Model Refinement and Validation

This section evaluates the validity of the optimized regression models for Heating_Load and Cooling_Load by examining residual diagnostics and testing for multicollinearity using VIF metrics.

Residual Analysis Heating_Load

The four diagnostic panels assess whether the optimized Heating _Load regression meets key linear‐model assumptions.

Residuals vs Fitted shows a curved pattern instead of a random scatter, indicating some remaining non-linearity or mild heteroscedasticity (variance increases as fitted values rise).
Q–Q plot departs from the 45° line in both tails, confirming non-normal residuals; the Shapiro–Wilk test corroborates this (W = 0.964, p ≈ 8.6 × 10⁻¹³).
Scale–Location (spread-location) also reveals a slight upward trend, reinforcing evidence of non-constant variance across fitted values.
Residuals vs Leverage identifies a few moderate-leverage points, but none exceed Cook’s distance threshold, so no single observation is unduly influencing the model.

Overall, the optimized model retains its strong explanatory power but still shows modest violations of normality and homoscedasticity. These issues are common with large samples and may be mitigated by using robust standard errors or transforming predictors; however, no influential outliers threaten coefficient stability.

# Residual plots for optimized Heating_Load model
par(mfrow = c(2,2))
plot(optimized_model)

# Shapiro-Wilk test for Heating_Load residuals
shapiro.test(residuals(optimized_model))

## 
##  Shapiro-Wilk normality test
## 
## data:  residuals(optimized_model)
## W = 0.96406, p-value = 8.556e-13

Residual Analysis Cooling_Load

The diagnostic plots for the optimized Cooling _Load model echo the findings from the heating analysis but with slightly more pronounced variance issues.

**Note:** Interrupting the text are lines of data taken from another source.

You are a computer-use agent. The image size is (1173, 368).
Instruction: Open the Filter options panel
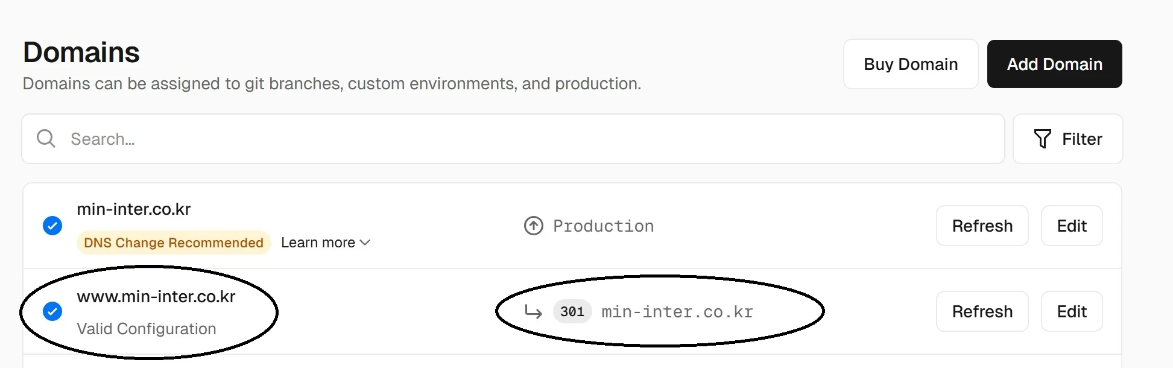(1067, 139)
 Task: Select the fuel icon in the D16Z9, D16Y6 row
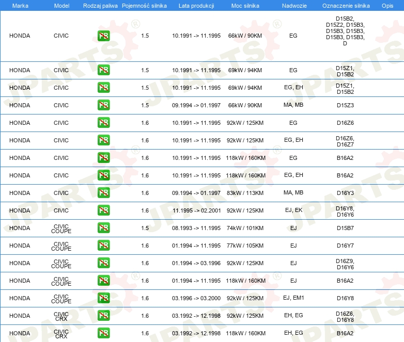coord(103,263)
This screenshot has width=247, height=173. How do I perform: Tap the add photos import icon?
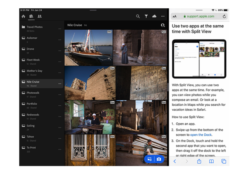149,159
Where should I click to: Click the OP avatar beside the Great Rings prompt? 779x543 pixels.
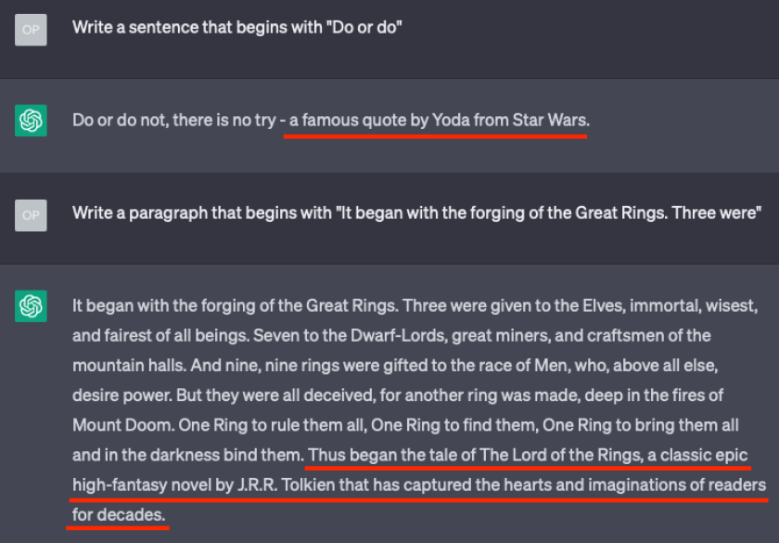click(x=31, y=215)
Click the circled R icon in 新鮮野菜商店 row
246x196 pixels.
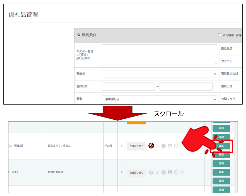(164, 172)
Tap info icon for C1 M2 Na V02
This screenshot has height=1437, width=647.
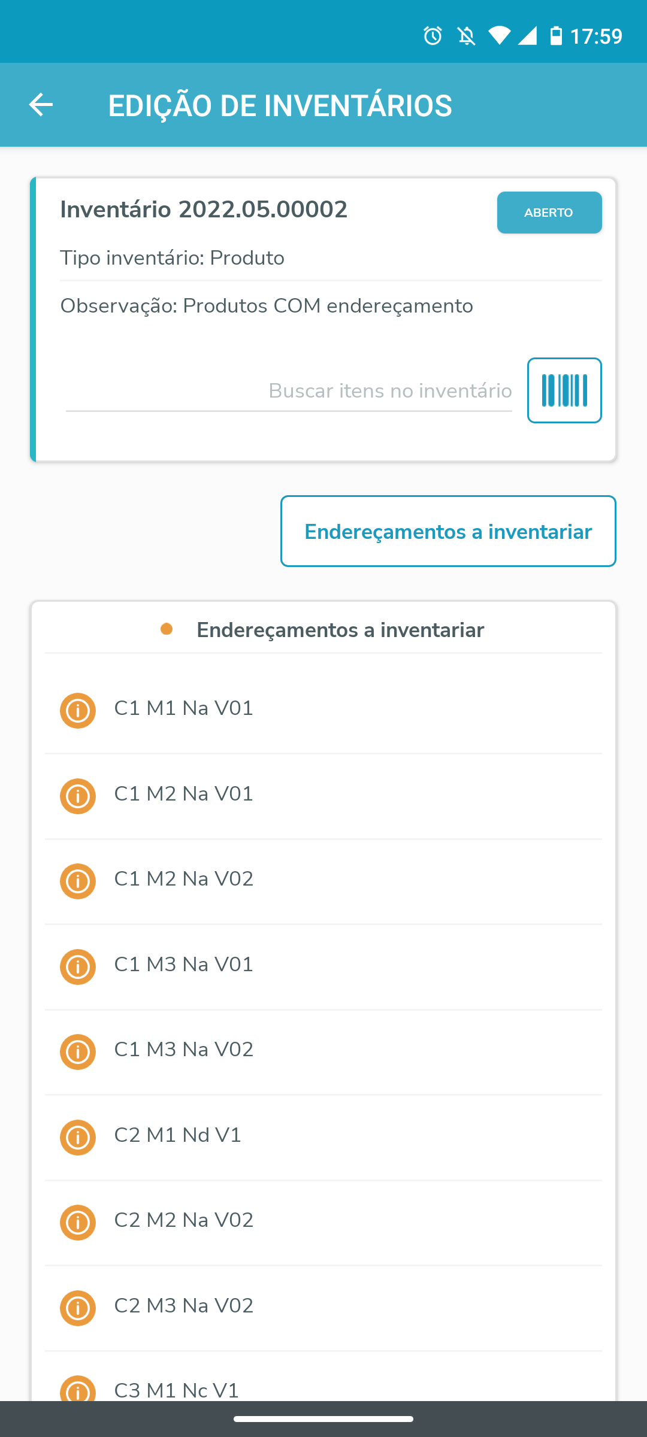tap(78, 881)
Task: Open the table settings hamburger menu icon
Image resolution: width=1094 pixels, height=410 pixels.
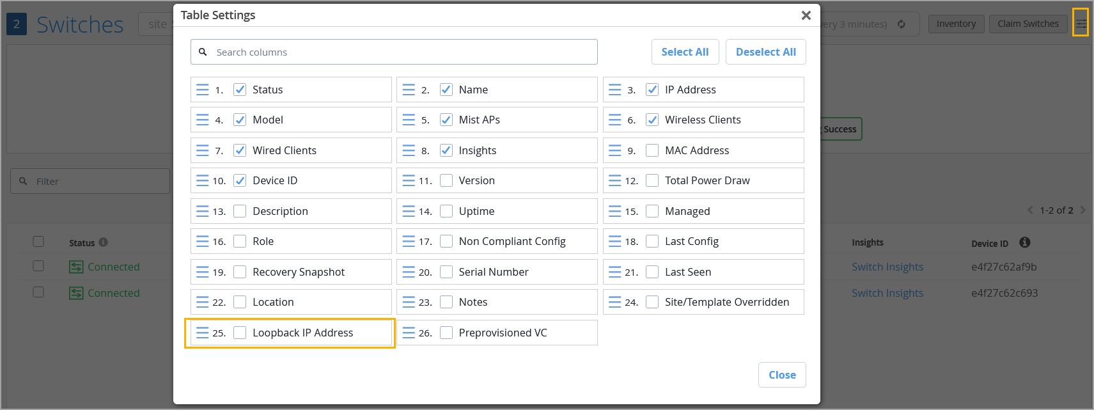Action: pos(1081,24)
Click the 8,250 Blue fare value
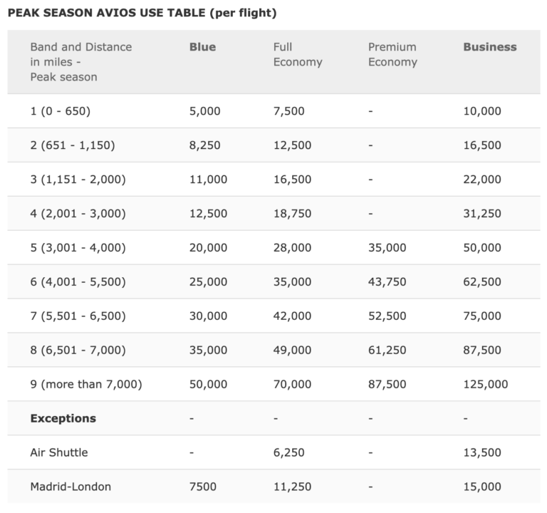 pos(205,145)
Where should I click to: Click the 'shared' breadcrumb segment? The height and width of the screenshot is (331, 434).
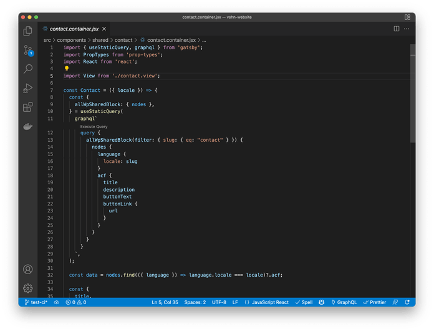pyautogui.click(x=100, y=40)
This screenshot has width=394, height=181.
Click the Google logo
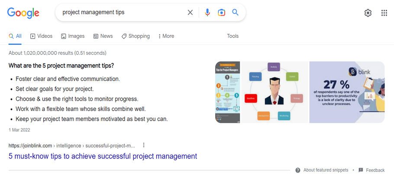[23, 13]
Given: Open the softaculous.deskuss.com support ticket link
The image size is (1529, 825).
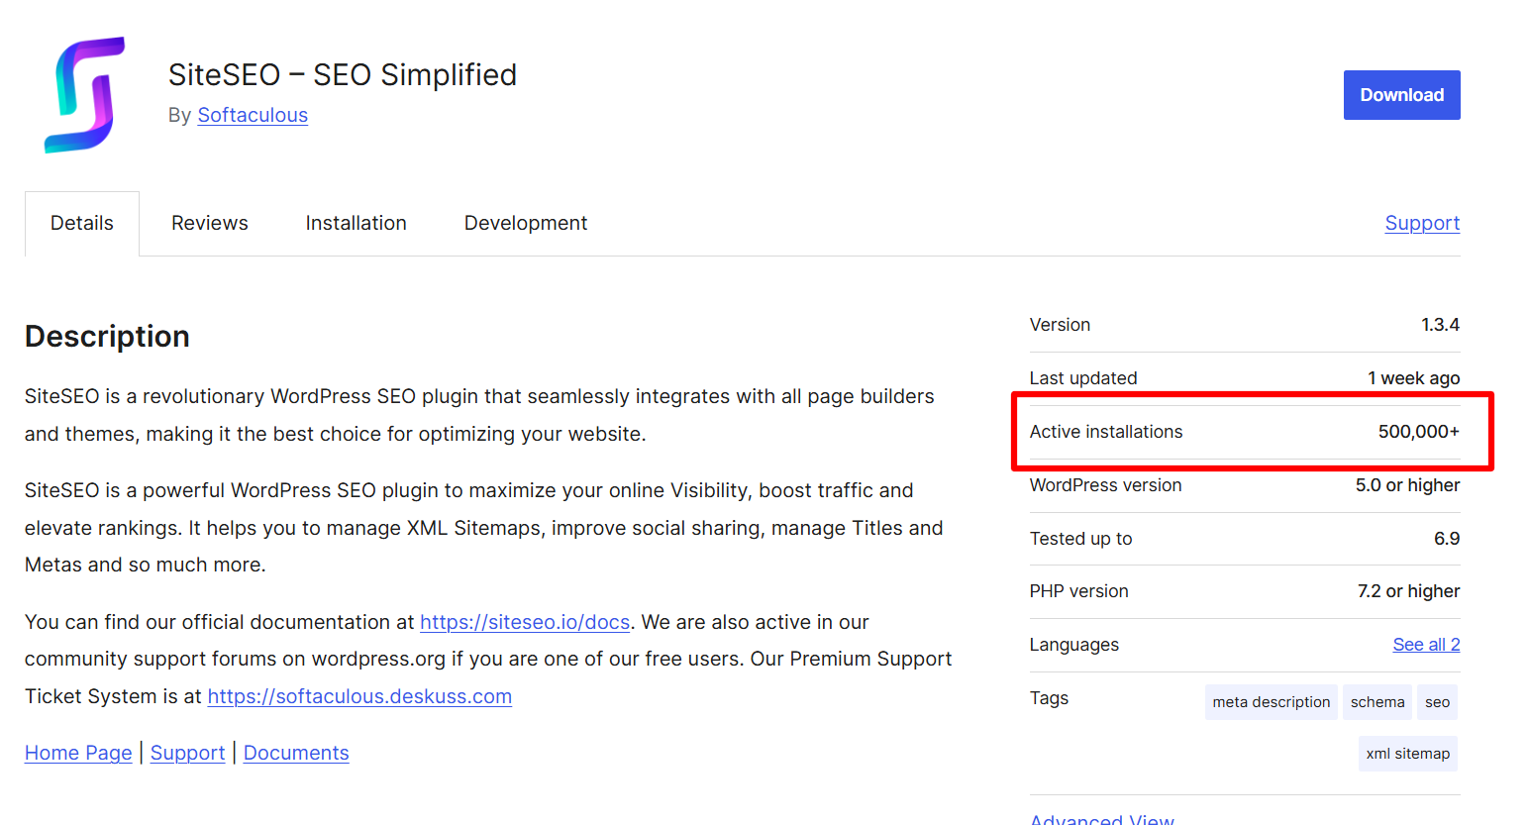Looking at the screenshot, I should point(358,695).
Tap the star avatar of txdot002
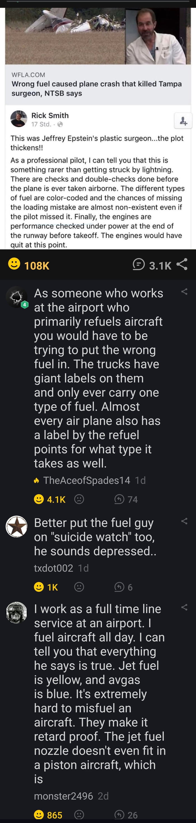The height and width of the screenshot is (823, 196). point(17,526)
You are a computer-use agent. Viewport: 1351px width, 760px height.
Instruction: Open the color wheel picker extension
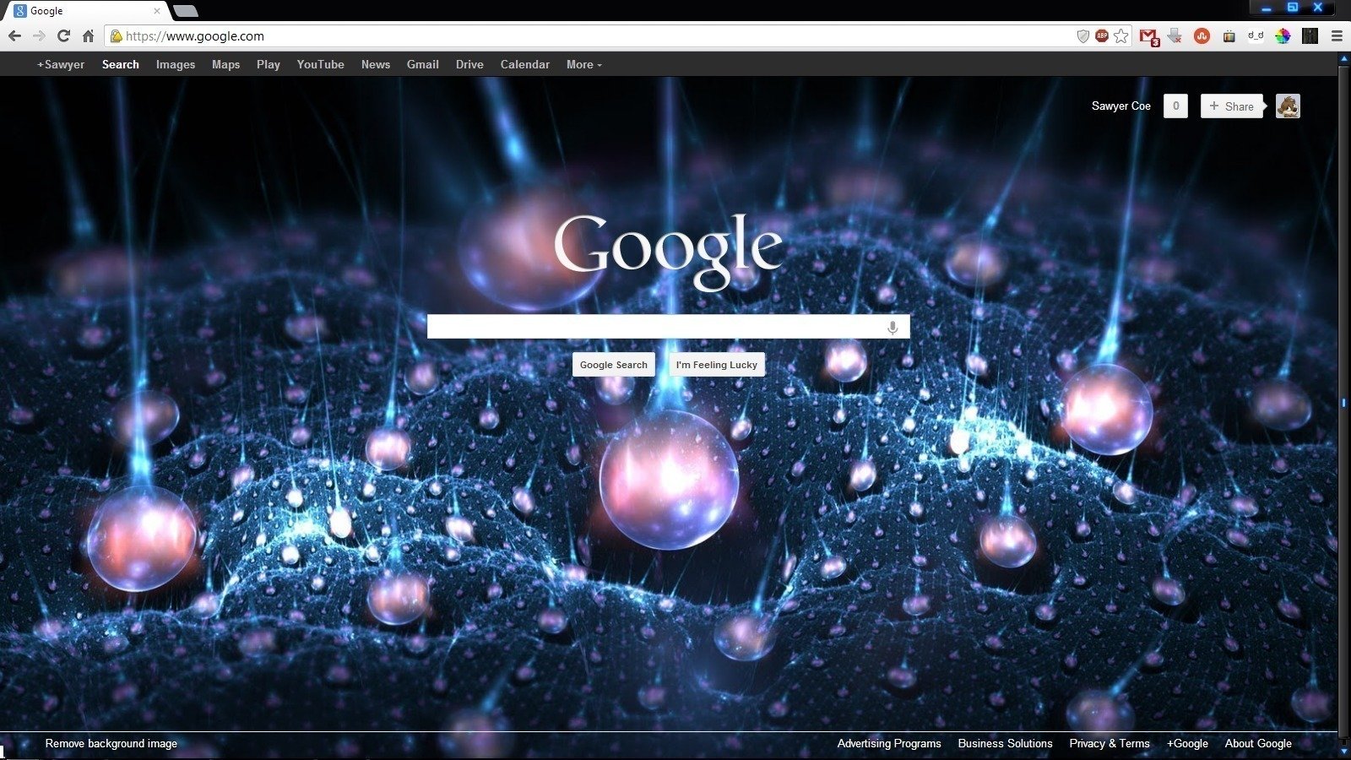click(1283, 36)
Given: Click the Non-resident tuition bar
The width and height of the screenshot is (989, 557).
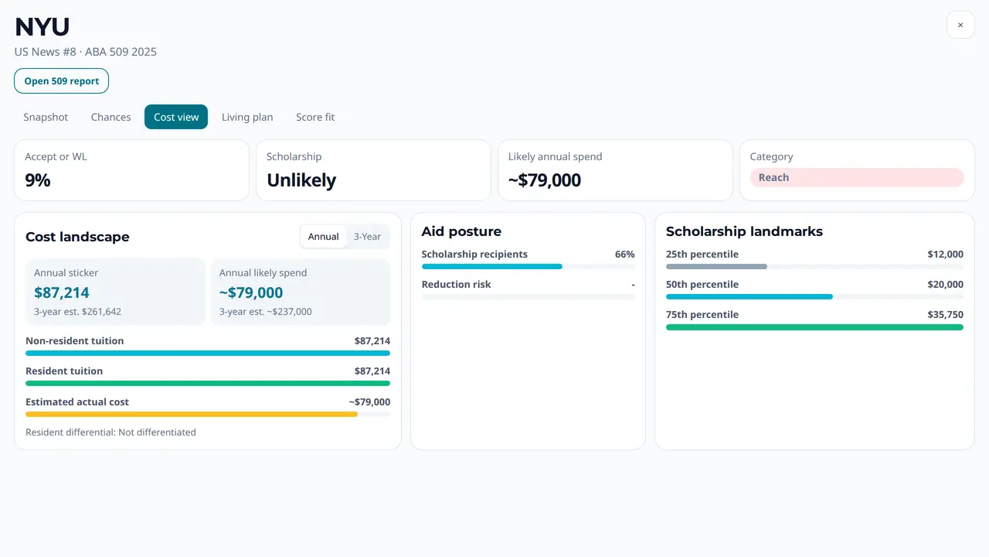Looking at the screenshot, I should coord(208,353).
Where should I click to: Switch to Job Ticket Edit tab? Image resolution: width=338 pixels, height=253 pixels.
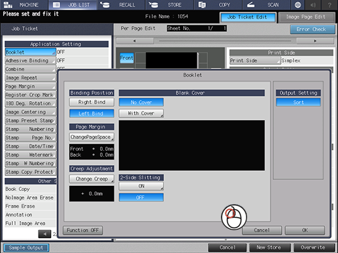pyautogui.click(x=247, y=18)
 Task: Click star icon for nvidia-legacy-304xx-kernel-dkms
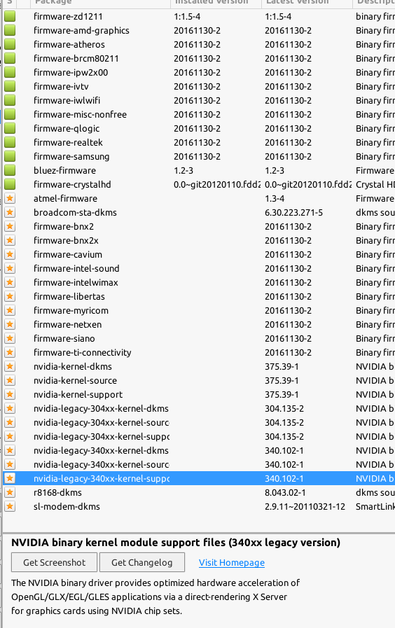tap(10, 409)
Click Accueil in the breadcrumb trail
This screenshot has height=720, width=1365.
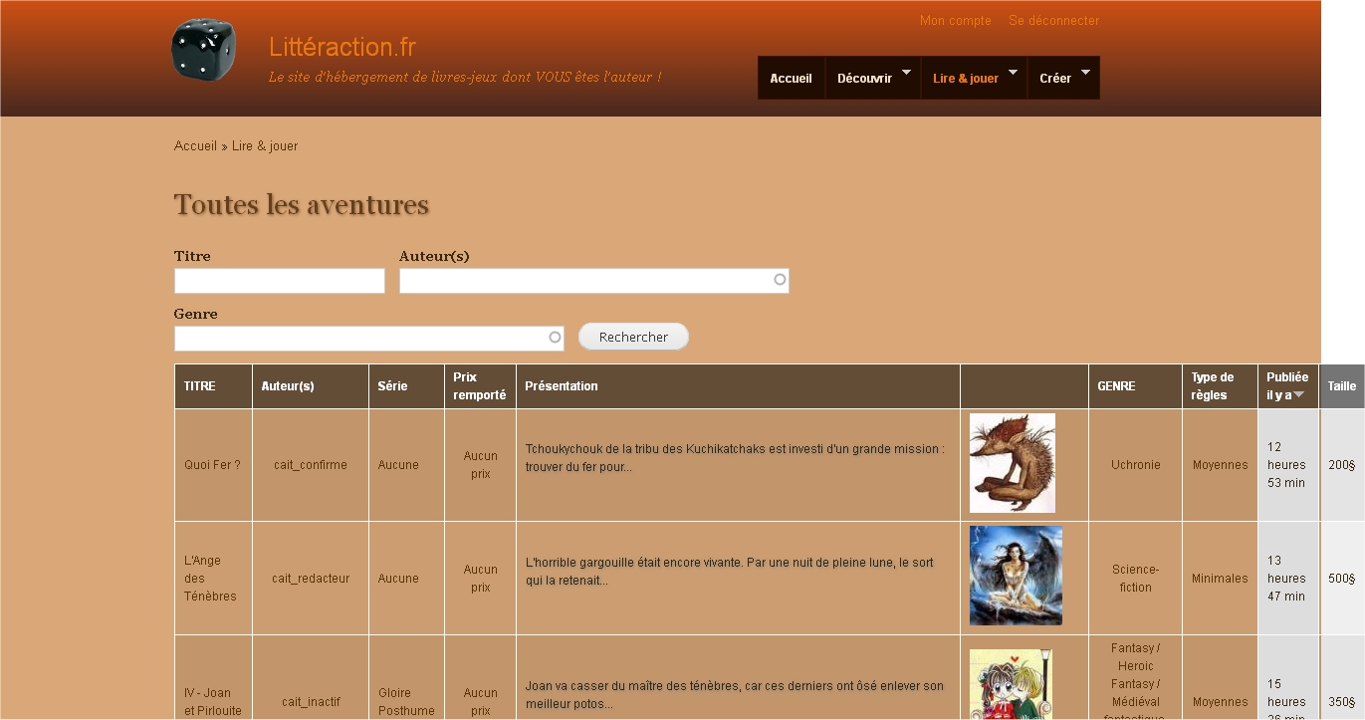point(195,146)
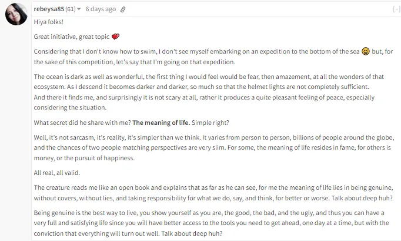Screen dimensions: 401x241
Task: Click the paragraph starting 'The creature reads me'
Action: pos(213,193)
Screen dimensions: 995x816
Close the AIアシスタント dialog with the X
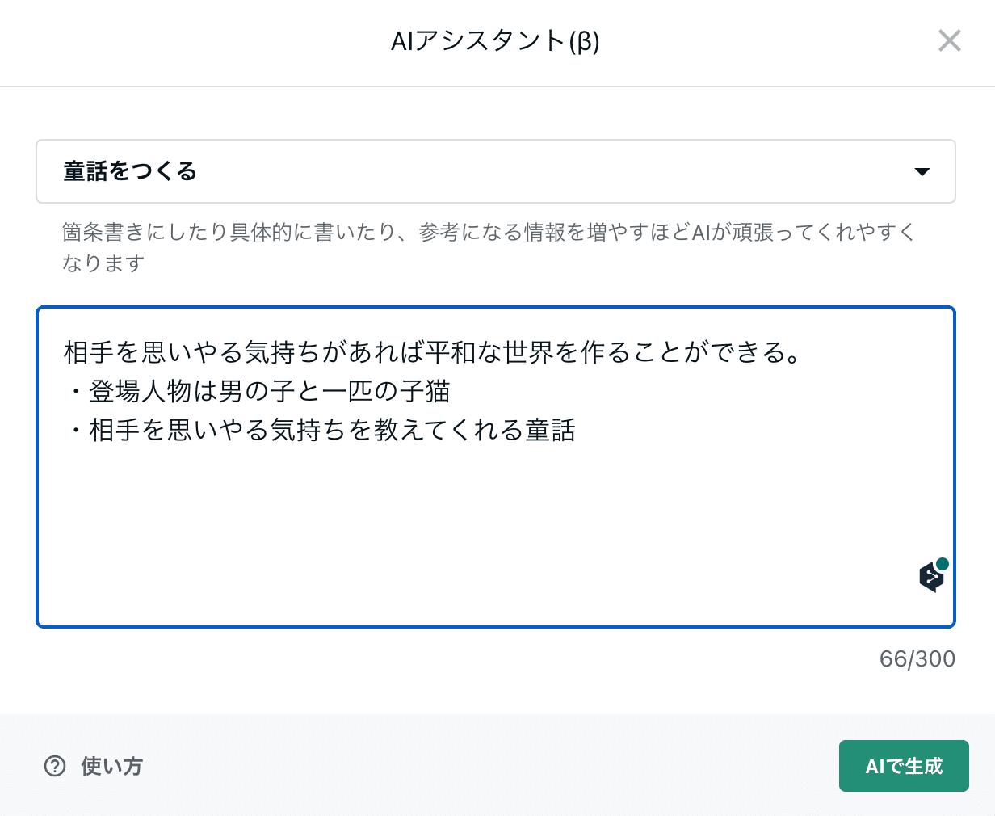(x=949, y=40)

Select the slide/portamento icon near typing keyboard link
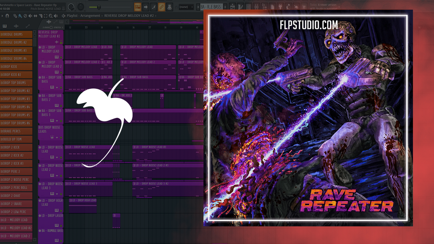pyautogui.click(x=153, y=6)
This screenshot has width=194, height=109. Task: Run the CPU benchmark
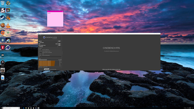click(59, 44)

Residuals vs Fitted reveals a curved, funnel-like pattern—residual spread widens as fitted Cooling _Load rises—signalling heteroscedasticity and some remaining non-linearity.
Q–Q plot departs markedly from the 45° line in both tails; the Shapiro–Wilk test (W = 0.944, p < 2 × 10⁻¹⁶) confirms a strong deviation from normality.
Scale–Location shows residual variance increasing with fitted values, reinforcing heteroscedasticity concerns.
Residuals vs Leverage identifies a handful of higher-leverage observations, but none cross Cook’s-distance lines, so no single point unduly drives the model.

The Cooling _Load model retains high explanatory power but exhibits clear non-constant variance and non-normal residuals. Remedies could include transforming Cooling _Load (e.g., log or Box-Cox), adding interaction or polynomial terms, or using robust (heteroscedasticity-consistent) standard errors. Importantly, no influential outliers threaten stability, so coefficient estimates remain reliable once robust inference methods are applied.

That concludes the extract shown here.